Dra Ana S.: Proponho que haja uma tentativa de obter o mais profundo conhecimento possível a respeito da história de vida do casal parental associada a uma anamnese sobre o desejo de ter aquela criança, o planejamento da gestação, as condições emocionais, profissionais, familiares e socioeconômicas do casal na época, se essa criança foi aleitada, se a mãe recebeu ajuda, apoio nesse processo, se o relacionamento do casal era bom, se houve alguma separação ou conflito importante em algum período da vida dessa criança, se o casal tem o hábito de dialogar sobre as suas dificuldades, conflitos e dúvidas, se há um relacionamento sexual satisfatório para ambos, como foi o desenvolvimento psicomotor da criança, a relação da mesma com os pais, avós, tios, irmãos. Como foi a escolha da escola, por que, em que idade, como é o acompanhamento escolar da criança, quem a orienta, tem rotinas? Quais? Tem atividades lúdicas e de lazer com os pais? Em que horários? Quais? Com que frequência? Tem alguma prática espiritual? (Não falo de religiões e dogmas, mas de valores humanísticos mais elevados). Recebe sanções ou castigos? Quando, como, por quê? Participa, dentro de suas possibilidades, das tarefas domésticas? Como? Que modalidade de brinquedos e brincadeiras prefere? Pratica esportes? Quais? Quem a leva e busca? Há algum tipo de estimulação com música ou instrumento musical? Qual? E com arte? Qual? Há comemorações de aniversários? Como? Quem participa? Pais brigam ou discutem na frente da criança? Se sim, por quê? Os contratos e combinações com a mesma são respeitados? Até que ponto suas singularidades e desejos são respeitados? Como é a alimentação da mesma? Usa algum tipo de medicação?

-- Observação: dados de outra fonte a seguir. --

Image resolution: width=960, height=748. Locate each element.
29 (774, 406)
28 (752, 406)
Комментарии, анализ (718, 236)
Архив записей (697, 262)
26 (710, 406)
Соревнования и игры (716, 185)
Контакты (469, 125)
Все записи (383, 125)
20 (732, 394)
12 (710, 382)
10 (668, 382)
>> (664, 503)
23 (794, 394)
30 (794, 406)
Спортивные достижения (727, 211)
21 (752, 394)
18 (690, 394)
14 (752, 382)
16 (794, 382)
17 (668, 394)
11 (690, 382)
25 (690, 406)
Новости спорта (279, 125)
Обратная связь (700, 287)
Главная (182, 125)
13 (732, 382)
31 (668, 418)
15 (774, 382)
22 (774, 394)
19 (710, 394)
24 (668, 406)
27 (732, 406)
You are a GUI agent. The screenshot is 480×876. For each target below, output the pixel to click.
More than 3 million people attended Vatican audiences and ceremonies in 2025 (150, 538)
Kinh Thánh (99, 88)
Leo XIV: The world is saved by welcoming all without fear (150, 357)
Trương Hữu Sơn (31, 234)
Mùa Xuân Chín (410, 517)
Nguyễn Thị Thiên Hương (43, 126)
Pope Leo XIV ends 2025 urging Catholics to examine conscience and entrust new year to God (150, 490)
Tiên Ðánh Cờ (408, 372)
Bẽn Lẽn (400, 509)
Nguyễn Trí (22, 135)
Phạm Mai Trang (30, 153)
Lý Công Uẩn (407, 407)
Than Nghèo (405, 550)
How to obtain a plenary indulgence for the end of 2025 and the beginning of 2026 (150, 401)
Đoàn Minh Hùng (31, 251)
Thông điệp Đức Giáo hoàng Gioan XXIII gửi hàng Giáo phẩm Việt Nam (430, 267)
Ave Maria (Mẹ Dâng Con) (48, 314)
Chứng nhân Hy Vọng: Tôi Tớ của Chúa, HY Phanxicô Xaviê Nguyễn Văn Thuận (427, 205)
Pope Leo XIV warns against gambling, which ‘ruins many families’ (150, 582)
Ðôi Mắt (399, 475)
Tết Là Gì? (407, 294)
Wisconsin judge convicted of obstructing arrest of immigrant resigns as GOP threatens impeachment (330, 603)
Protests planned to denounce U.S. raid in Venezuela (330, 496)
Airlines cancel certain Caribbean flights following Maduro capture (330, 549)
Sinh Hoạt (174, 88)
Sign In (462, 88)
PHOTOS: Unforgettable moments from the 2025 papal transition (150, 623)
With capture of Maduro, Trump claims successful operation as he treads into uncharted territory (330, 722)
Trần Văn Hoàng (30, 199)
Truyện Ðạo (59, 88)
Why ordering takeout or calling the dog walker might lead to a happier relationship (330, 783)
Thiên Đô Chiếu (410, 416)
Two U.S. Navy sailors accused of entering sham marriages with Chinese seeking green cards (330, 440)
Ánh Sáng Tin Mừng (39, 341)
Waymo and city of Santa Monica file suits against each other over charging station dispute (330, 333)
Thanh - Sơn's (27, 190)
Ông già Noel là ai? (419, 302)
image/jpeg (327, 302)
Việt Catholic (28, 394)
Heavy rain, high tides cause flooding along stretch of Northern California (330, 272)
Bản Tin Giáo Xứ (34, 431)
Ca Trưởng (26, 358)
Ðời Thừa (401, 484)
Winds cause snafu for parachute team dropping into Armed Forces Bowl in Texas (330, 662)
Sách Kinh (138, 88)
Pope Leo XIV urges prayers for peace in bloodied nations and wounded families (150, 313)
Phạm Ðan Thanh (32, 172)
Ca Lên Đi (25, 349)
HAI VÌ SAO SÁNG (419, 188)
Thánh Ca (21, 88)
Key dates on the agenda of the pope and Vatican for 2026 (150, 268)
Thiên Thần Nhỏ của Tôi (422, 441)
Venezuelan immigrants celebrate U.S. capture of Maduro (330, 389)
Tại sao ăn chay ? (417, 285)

Pais fazem uso de algum tipo de drogas lícitas ou ilícitas? Com que frequência? Há coerência entre o discurso e as atitudes? Tem seu espaço próprio como cama, quarto, etc... Dorme em sua cama/quarto sozinha? Se não aonde e com quem. Somente depois dessas questões respondidas, abordo os problemas escolares ou a queixa propriamente dita.

5- Equipe editorial: Que outras observações a senhora julga necessário fazer e o que propõe a esses educadores para a sua formação continuada, tendo em vista este foco: interconexões possíveis de fatores da psicossomática, da neurologia e da aprendizagem?

Dra Ana S.: Proponho que os mesmos façam uma formação em Teoria e Clínica Psicanalítica, bem como uma análise pessoal para poder compreender melhor a si próprios e posteriormente a seus pacientes. Na sequencia, podem estudar tudo o mais que desejarem, como neuropsicologia, psicossomática, história da arte, artes plásticas, jardinagem, ikebana, dança, música, teatro, dobraduras, etc...

6- Equipe editorial : Há algum texto ou referência bibliográfica de fácil acesso e mais compreensível para educadores que a senhora possa nos indicar?

Dra Ana S.: Tudo começa em casa, Donald Winnicott.